И он зажмурился, потеряв из виду зеркальное отражение красавицы, ласковое прикосновение которой вызывало в нем столько добрых чувств к ней, что ему жалко стало, когда она про одеколон спросила. А она быстренько расчесала его влажные волосы, сняла простынку с плеч и велела платить деньги в кассу.
— Вы меня извините, вы дама, вам и решать, — сказал он смущенным бормоточком, — но уж вы разрешите вас поблагодарить за хорошую работу. Вон какого из меня красавца сделали! Я свою благодарность не только устно, но и письменно могу засвидетельствовать, если желаете…
И он с удовольствием увидел улыбку на лице молоденькой красавицы.

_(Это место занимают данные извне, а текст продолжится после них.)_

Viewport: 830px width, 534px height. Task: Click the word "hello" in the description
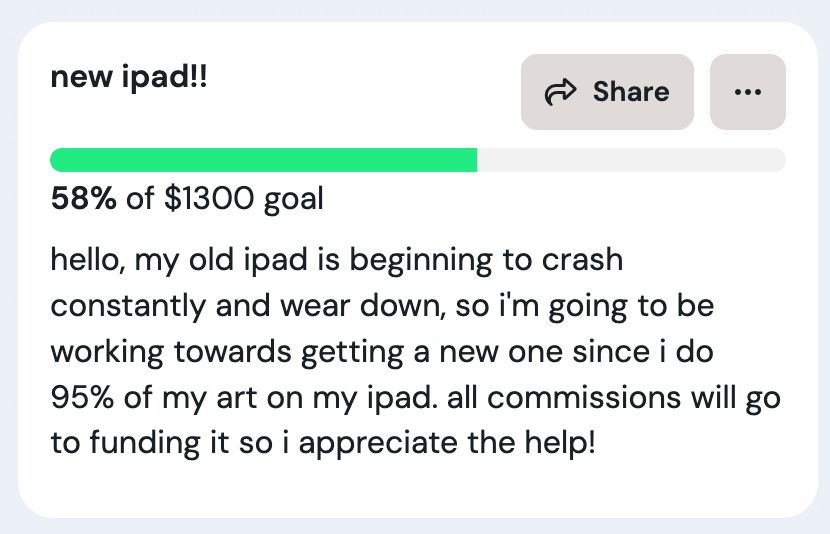[x=85, y=261]
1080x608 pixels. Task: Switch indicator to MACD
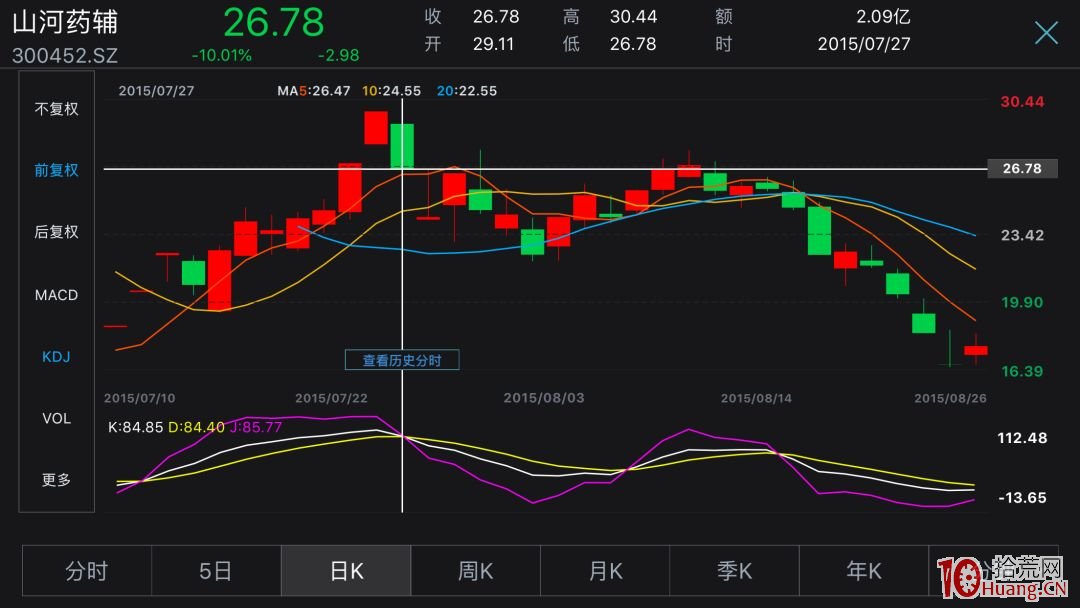coord(57,295)
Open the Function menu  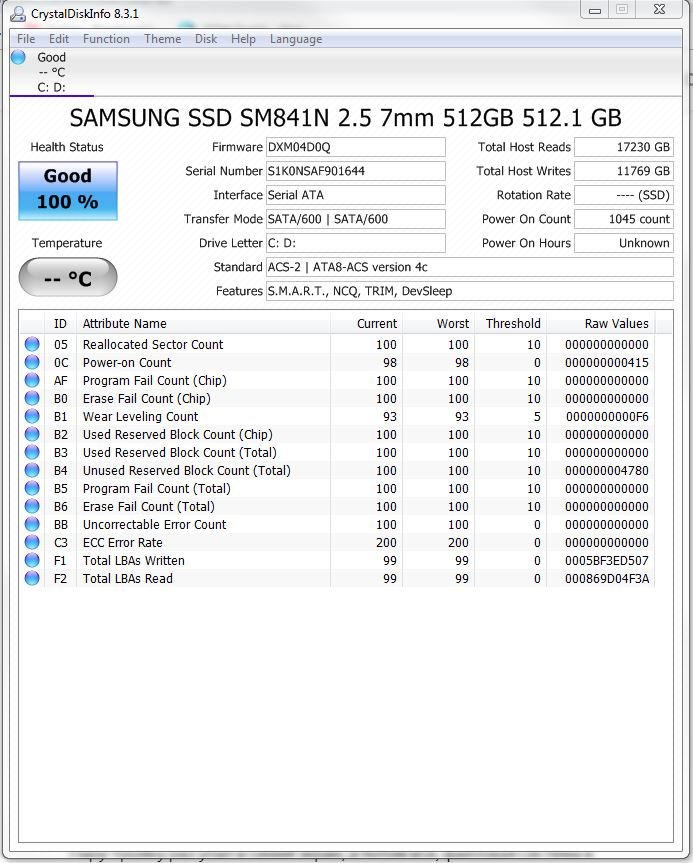tap(106, 39)
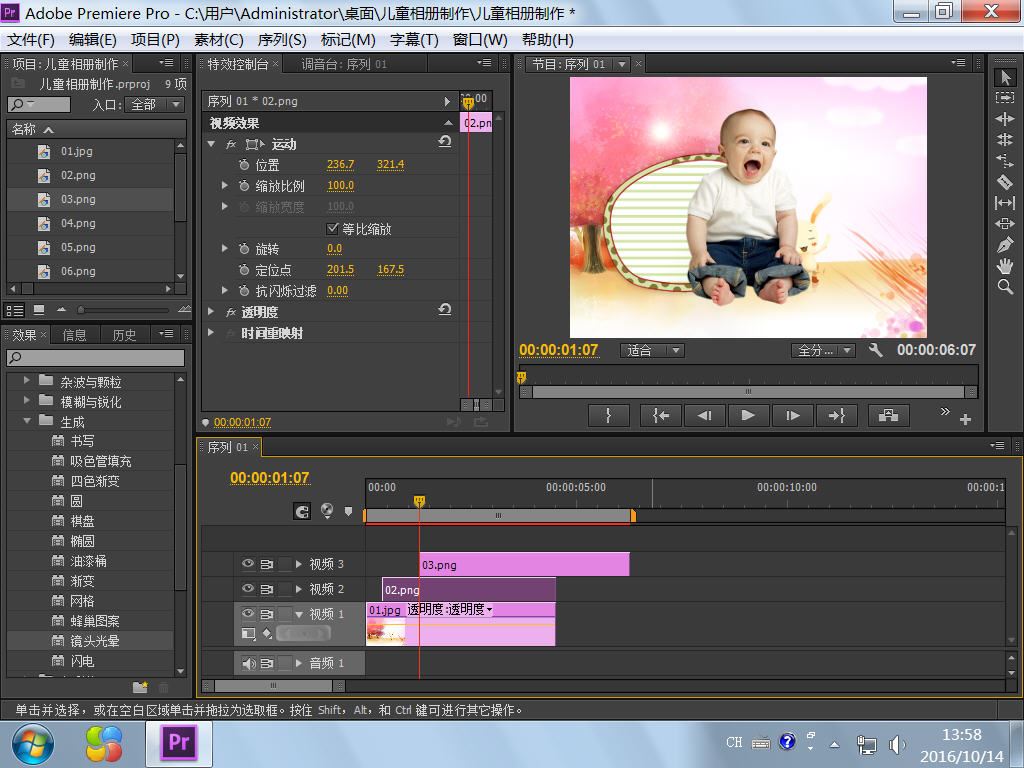Select the 镜头光晕 effect in list
1024x768 pixels.
pos(95,641)
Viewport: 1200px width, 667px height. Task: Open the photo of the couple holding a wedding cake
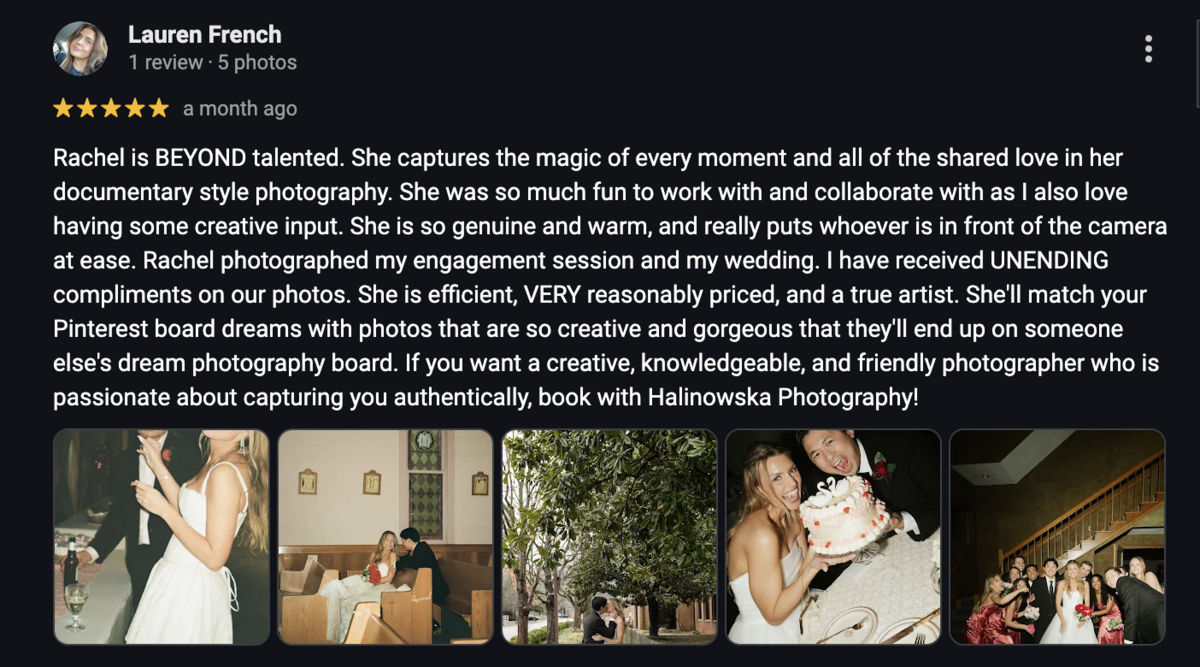pyautogui.click(x=833, y=537)
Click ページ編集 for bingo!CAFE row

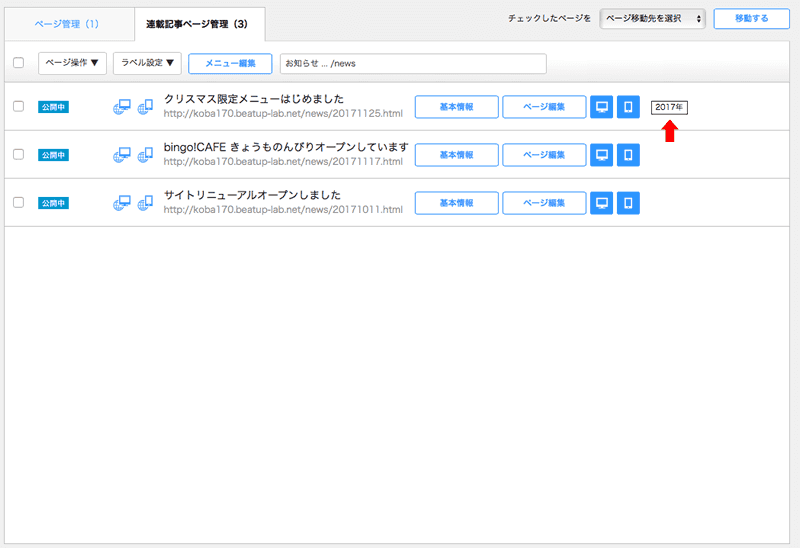tap(544, 155)
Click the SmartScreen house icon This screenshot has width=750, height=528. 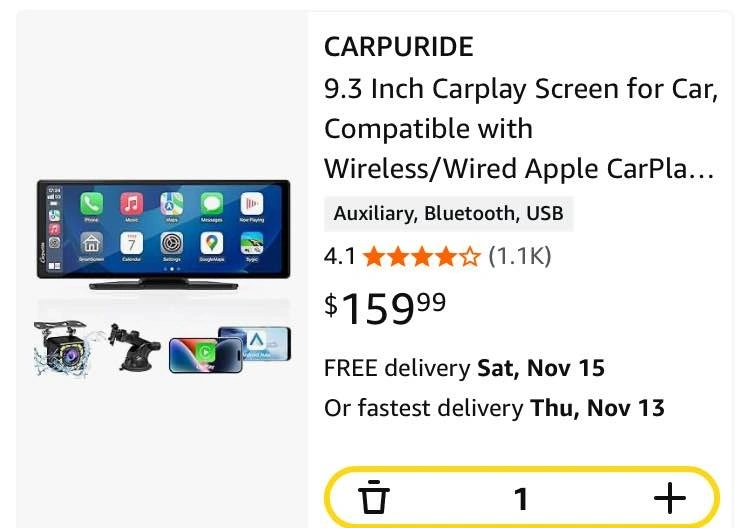pos(92,243)
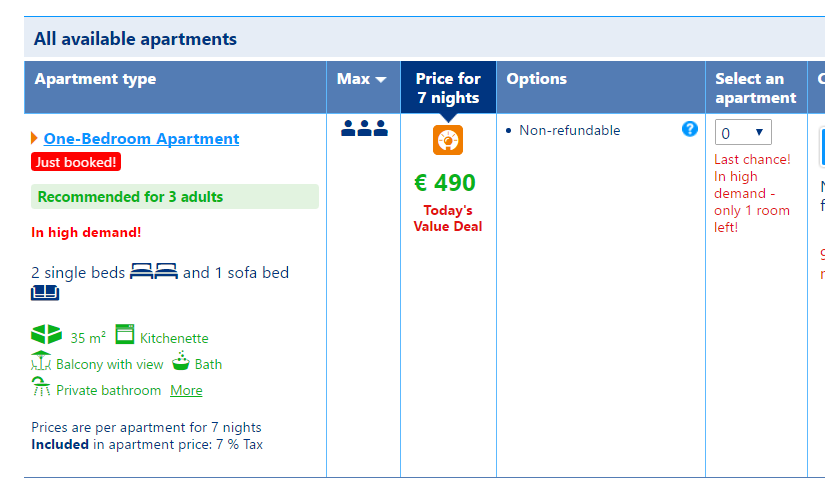Viewport: 825px width, 493px height.
Task: Sort by the Max column arrow
Action: (x=381, y=79)
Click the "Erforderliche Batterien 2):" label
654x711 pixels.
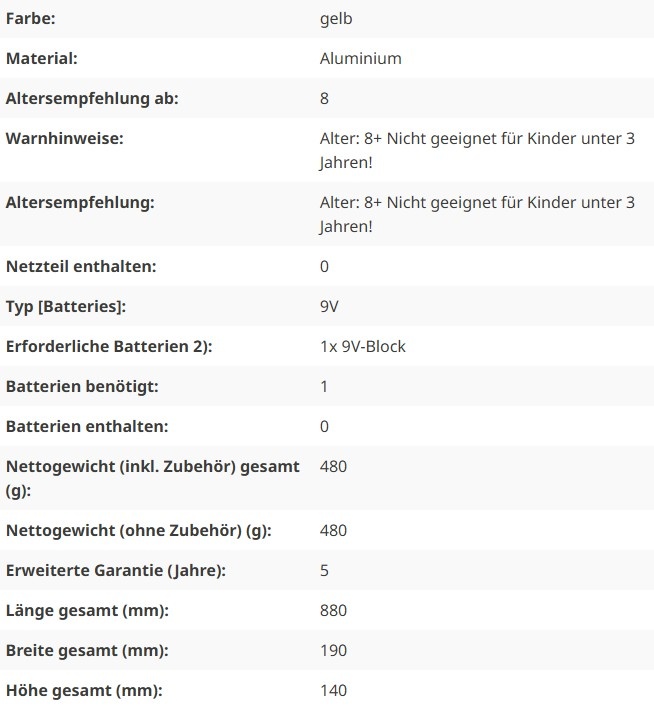coord(109,346)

А потом был вечер. Он сидел за столиком в переполненном ресторане, за которым вместе с ним сидели еще два молодых человека и девушка. И были они так красивы, что ему все время хотелось сказать им об этом, но из деликатности не решался, потому что они были заняты только самими собою, а его, тоже, наверное, из деликатности, старались не замечать. И лишь когда поднимал рюмку с красным болгарским вином, он поглядывал на них с вежливой улыбкой и, кивая им, делал маленький глоточек, как бы выказывая тем самым свою симпатию к ним. Но они почему-то не замечали этого. Он смущался, и в голове его начинало звучать нелепое словечко: чавыча. «Чавыча, чавыча, чавыча, — бессмысленно повторял он, оглушенный-то ли оркестром, то ли вином. — Чавыча! И кто это такое слово придумал? Чавыча… Что бы оно значило?»